Why Chapter 11? The Answer Has Always Been Jobs
By Däna Wilkinson, Attorney at Law on Dec 13, 2008 in General Bankruptcy Information
In these days where we are all wondering which industry giant will be the next to file Chapter 11, and perhaps feeling a little schadenfreude about some of those names, it may occur to you to wonder why Chapter 11 even exists.
After all, why does the government sponsor (and spend a lot of taxpayer money) to allow businesses to avoid the consequences of bad decisions, mismanagement, or even just bad luck or timing, get out of their contractural obligations, and continue to operate while they are doing it.
The answer: preserving jobs.
There was a time in this country where no corporate reorganization bankruptcy existed. If a business could not meet its contractual obligations, or persuade its creditors to modify those obligations, it was forced to liquidate.
That is still the model in some countries today.

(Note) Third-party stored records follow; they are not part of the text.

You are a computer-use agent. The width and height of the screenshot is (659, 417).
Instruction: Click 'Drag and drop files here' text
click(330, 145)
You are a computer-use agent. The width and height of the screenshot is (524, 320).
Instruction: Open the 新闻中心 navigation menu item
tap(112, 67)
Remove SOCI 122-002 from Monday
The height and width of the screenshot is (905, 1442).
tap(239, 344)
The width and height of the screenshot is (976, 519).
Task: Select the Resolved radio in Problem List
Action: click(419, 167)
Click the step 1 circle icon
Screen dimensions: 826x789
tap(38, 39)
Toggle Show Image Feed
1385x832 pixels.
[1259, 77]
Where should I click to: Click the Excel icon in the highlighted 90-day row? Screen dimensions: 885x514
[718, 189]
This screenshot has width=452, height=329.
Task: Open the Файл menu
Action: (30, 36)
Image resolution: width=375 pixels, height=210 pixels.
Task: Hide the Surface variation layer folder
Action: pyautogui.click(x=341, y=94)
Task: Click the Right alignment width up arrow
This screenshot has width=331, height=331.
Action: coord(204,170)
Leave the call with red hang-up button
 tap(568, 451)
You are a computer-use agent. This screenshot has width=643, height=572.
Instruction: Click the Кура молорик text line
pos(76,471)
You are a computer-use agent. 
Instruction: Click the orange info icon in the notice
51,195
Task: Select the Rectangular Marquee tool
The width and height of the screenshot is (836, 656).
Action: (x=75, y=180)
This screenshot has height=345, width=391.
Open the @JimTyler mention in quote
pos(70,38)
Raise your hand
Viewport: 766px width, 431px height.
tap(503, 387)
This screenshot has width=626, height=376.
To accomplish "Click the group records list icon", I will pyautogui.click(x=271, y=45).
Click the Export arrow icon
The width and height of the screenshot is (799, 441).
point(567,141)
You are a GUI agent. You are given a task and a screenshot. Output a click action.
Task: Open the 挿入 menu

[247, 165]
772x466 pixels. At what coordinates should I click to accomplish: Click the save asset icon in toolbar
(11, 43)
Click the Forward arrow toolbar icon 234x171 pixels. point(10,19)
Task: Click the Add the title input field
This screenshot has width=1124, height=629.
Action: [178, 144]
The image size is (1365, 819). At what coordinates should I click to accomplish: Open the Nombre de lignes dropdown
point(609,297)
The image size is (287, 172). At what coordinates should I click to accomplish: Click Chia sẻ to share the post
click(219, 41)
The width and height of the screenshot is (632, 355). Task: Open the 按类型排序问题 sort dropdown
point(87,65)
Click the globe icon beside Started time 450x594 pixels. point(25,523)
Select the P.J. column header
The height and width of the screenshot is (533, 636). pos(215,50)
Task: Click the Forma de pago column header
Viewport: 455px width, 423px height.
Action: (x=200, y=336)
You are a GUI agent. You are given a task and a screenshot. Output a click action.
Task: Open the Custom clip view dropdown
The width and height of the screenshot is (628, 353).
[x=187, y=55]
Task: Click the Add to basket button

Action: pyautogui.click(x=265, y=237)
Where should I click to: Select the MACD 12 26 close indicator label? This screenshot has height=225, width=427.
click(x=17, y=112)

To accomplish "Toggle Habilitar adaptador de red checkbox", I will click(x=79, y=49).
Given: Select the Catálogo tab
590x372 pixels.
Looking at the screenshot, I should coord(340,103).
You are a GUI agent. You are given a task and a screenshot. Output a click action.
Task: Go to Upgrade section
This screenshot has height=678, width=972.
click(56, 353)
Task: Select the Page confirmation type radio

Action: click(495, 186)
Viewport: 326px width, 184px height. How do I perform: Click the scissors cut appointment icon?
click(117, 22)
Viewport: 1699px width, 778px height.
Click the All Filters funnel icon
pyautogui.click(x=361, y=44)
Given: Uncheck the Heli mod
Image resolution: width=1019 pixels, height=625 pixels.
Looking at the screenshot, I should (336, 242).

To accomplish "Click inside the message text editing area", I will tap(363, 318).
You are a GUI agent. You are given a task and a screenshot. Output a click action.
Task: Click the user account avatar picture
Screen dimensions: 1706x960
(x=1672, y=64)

And even in other countries which have a rough equivalent of Chapter 11, the options are more limited, and management is much more constrained. The problem with that model is that it is inefficient. The business is forced to shut down. Assets may be sold in place, and the business might even re-open in the same location.
Why not keep it open while the business restructures? A business is always more valuable as a going concern that the sum of its assets. In today’s economy in this country, the value of the business may lie primarily in the employees–their expertise, their collective knowledge and experience, their ideas.
The free-wheeling reorganization available in Chapter 11 is designed to preserve jobs and the value of the business as a going concern. Sometimes the free-wheeling nature of Chapter 11 is a negative–for example, when it leave ineffective management in place too long. But that is often its strength as well, allowing those with the expertise and emotional investment in a business to continue to work towards a successful future.
No one, from the waitress working for tips to the CEO of a auto-industry behemoth, wants to file bankruptcy. But be grateful that Chapter 11 offers the option of reorganizing while operating to those who need it. The consequences in today’s market of anything else is almost unthinkable.